_The records_
# # # # # # #

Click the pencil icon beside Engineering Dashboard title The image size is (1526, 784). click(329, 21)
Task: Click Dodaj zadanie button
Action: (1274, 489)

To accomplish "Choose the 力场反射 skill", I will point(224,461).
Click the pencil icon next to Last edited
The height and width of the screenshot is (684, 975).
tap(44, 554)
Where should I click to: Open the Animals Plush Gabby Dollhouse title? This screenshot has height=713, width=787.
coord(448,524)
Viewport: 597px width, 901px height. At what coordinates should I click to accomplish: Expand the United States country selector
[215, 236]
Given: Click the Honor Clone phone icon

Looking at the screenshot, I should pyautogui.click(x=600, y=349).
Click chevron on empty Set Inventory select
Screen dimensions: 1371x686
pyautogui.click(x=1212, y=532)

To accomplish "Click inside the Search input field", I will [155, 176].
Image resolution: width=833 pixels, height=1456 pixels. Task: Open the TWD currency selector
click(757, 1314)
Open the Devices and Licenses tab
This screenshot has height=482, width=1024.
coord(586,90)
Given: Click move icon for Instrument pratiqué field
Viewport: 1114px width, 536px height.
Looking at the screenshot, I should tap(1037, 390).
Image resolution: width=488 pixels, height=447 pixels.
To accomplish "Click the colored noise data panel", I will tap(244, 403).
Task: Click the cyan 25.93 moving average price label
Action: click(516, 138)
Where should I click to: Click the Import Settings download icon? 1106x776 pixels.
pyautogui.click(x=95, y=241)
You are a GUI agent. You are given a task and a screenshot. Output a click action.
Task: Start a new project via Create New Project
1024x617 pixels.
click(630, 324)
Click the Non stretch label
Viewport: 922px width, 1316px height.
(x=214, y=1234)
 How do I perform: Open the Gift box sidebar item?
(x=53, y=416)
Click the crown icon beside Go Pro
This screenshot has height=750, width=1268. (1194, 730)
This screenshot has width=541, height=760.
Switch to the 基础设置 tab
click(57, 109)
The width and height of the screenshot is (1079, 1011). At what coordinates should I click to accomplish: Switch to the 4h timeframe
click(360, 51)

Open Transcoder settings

# # # # # # #

_What this task involves_
Add -99 to every coordinate in the answers, then write out the part of the records that opens with the line containing "Click the pencil icon next to Last edited" and closes with the line containing "coord(448,524)", requests included. Give only that part.

_Output below_
Click the pencil icon next to Last edited
The height and width of the screenshot is (684, 975).
tap(-55, 455)
Where should I click to: Open the Animals Plush Gabby Dollhouse title? This screenshot has height=713, width=787.
coord(349,425)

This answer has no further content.